Deux adolescents sont décédés depuis le début de l'année, après avoir ingurgité de la codéine. Parmi eux, Pauline, 16 ans, dont la mère témoigne dans « le Parisien ». Trois autres cas d'abus par des adolescents ont été déclarés au réseau d'addictovigilance en 2017, précise l'Agence nationale de sécurité du médicament (ANSM).

L'année dernière, 13 cas d'usage détourné de codéine par des jeunes ont été déclarés, parfois associée à la prométhazine (antihistaminique H1), pour composer, avec du soda, le cocktail « purple drank ». La codéine, opiacée, provoque des troubles de la vigilance, avec somnolence, des troubles du comportement (agitation, confusion, délire), des crises convulsives, voire un coma. Et un risque supplémentaire d'hépatotoxicité, en cas d'association avec du paracétamol. Sans oublier le risque de dépendance et de surdose, par dépression respiratoire.

Le phénomène s'amplifie

Les chiffres de vente de médicaments à base de codéine, avec ou sans ordonnance, reflètent mal l'ampleur du phénomène - ils sont stables, au moins depuis 2011. « En 2015, plus de 36 millions de boîtes de médicaments à base de codéine ont été vendues sur ordonnance. Et sans prescription obligatoire, nous en recensons plus de 22 millions », indique au « Quotidien » Nathalie Richard, directrice adjointe de la Direction en charge des médicaments des addictions, tout en précisant que de tels volumes ne permettent pas de tirer des enseignements sur les cas de détournement ou mésusage.

Néanmoins, un faisceau de preuves, issues des remontées du réseau d'addictovigilance de l'ANSM (les 13 centres d'évaluation et d'information sur la pharmacodépendance), mais aussi des enquêtes spécifiques auprès des professionnels de santé et pharmacies, laissent penser que le phénomène s'« amplifie, voire s'accélère », selon Nathalie Richard. « On observe un phénomène de mode chez les adolescents et préadolescents de consommation de la codéine à des fins récréatives », confirme Nathalie Richard.

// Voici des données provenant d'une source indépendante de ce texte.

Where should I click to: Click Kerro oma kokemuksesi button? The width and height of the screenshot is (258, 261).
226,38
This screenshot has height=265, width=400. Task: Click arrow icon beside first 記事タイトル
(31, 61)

Déjà en 2012 puis en 2014, l'ANSM avait alerté sur l'usage détourné d'antitussifs à base de dextrométhorphane. Entre 2003 et 2008, 12 cas de détournements avaient été signalés dont un décès, chez des personnes de 11 à 36 ans (moyenne de 30,5 ans). Puis entre 2009 et 2013, 39 cas avaient été signalés, avec une moyenne d'âge plus jeune, de 21,4 ans. Quant au « purple drank », les premiers signalements ont été rapportés au réseau d'addictovigilance en 2013.

Une réflexion à l'ANSM sur la communication et la réglementation

Une réflexion est en cours à l'ANSM pour protéger cette population particulièrement vulnérable, celle des adolescents (distincte d'un autre travail en cours sur le mésusage des antalgiques opioïdes qui concerne une population d'adulte).

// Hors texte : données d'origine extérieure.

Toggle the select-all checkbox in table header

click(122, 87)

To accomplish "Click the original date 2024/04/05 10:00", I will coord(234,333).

« Nous souhaitons renforcer la communication à l'égard des professionnels, comme les pharmaciens, qui peuvent refuser de vendre un produit s'ils estiment qu'il y a une mise en danger de la personne, les médecins et pédiatres, qui peuvent aider au repérage des conduites addictives, et à l'orientation vers des prises en charge adaptées, mais aussi les services de médecine scolaire et les professeurs et instituteurs, ainsi que les autres métiers en contact avec l'adolescence », explique Nathalie Richard.

« Nous étudions actuellement des mesures réglementaires pour limiter l'accès de cette population à ces médicaments, sans diminuer pour autant l'accès des patients qui ont besoin de ces produits pour traiter la douleur », poursuit-elle.

La mère de Pauline, Christelle Cebo, a lancé sur internet une pétition demandant l'interdiction de la vente de codéine sans ordonnance. « Toutes les pistes sont à l'étude », assure Nathalie Richard.